For those now living with one of these medical conditions, the CDC advice to "Wear a medical alert ID bracelet or necklace engraved with important information for emergency responders & healthcare providers" applies now more than ever.
Older patients living with Heart Disease, Diabetes, and Lung Ailments are especially susceptible to COVID-19 and should be wearing an ID. However, many of the most vulnerable groups impacted by the Coronavirus do not have access to medical IDs among other things that can help save their lives in an emergency.
COVID-19 Emergency Preparedness
Universal Medical ID values your safety and we encourage everyone to be smart and prepare for the impact of Coronavirus, such as the following scenarios outlined by CDC:
Self or community quarantines or lockdowns
Interruptions in power, communications, and emergency medical services
Limited capacity or closures of pharmacies, hospitals, urgent cares, and outpatient centers
In an emergency, a medical ID can help ensure that health professionals are alerted of medical conditions fast and that patients receive the correct treatment that they need. The CDC recommends a medical ID be part of your emergency preparedness checklist.
More than ever, having a medical ID is crucial if access to hospitals and health services reach critical levels during a pandemic. Your medical ID can immediately let others know what to do in an emergency when every second count.
Older adults, 65 years and older - 8 out of 10 deaths reported in the U.S. have been in adults 65 years old and older. This age group is at higher risk for severe illness from COVID-19 which may result in increased stress during a crisis.

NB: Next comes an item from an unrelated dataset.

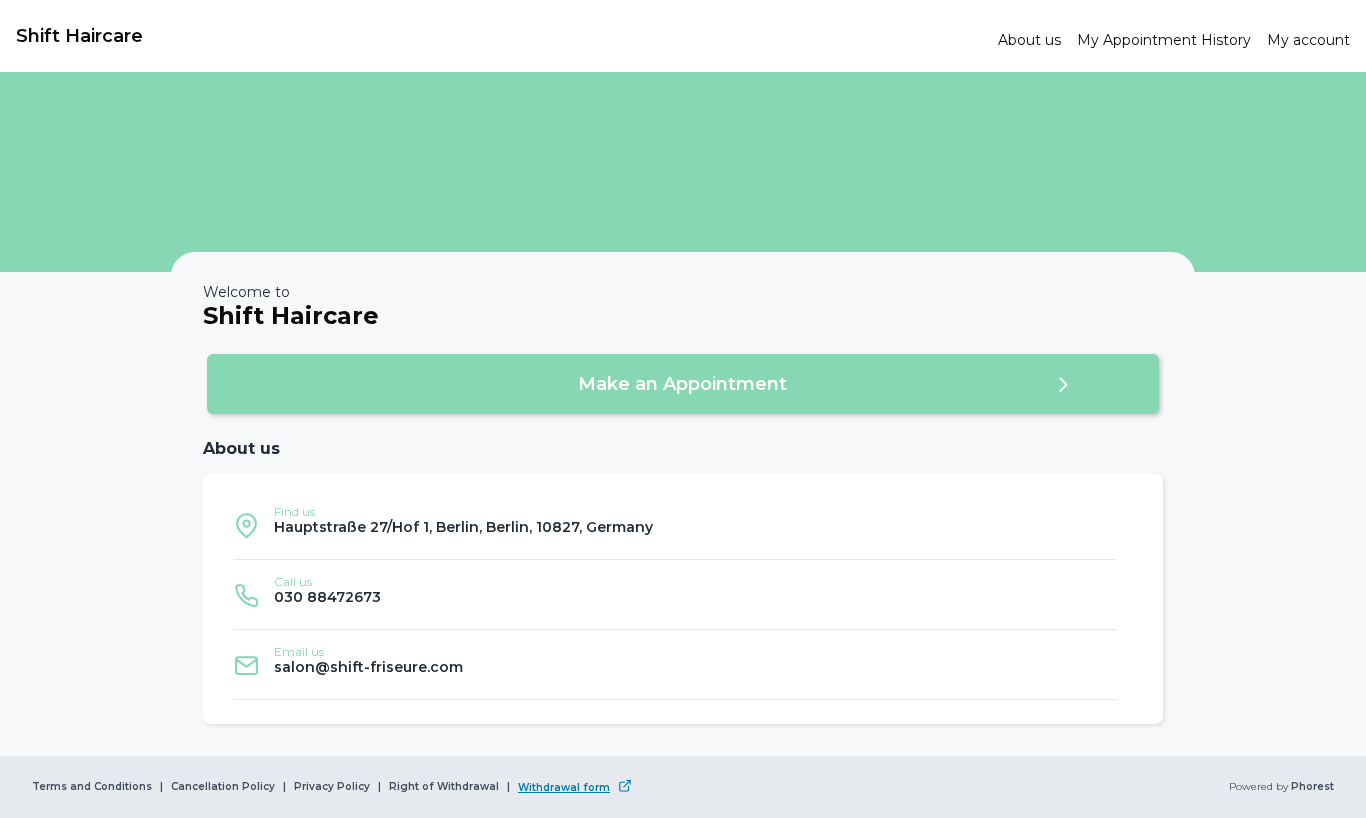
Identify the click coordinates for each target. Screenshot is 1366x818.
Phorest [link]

Getting a medical ID for yourself or an older family member can help reduce anxiety and increase their peace of mind.
Medical Conditions Heart Disease - The American Heart Association is advising caution and preparation for people who have heart disease or who have survived a stroke because they are among those facing a higher risk of complications from Coronavirus.
Diabetes - People with diabetes are more likely to experience severe symptoms and complications when infected with Coronavirus, according to the American Diabetes Association.

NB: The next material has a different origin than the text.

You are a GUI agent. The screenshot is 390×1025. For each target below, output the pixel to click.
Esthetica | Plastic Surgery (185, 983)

Asthma - COVID-19 can affect your respiratory tract (nose, throat, lungs), cause an asthma attack, and possibly lead to pneumonia and acute respiratory disease, according to the CDC.
Lung Conditions or Disease - Patients with impaired or compromised lung conditions like COPD, idiopathic pulmonary fibrosis, and cystic fibrosis are at particular risk for COVID-19 with worse outcomes, according to Pulmonary Advisor.
HIV - The impact of COVID-19 for people with HIV is not known but the CDC highlights the importance of staying healthy, continuing treatment, and following advice from health care providers to ensure a healthy immune system to fight off infection.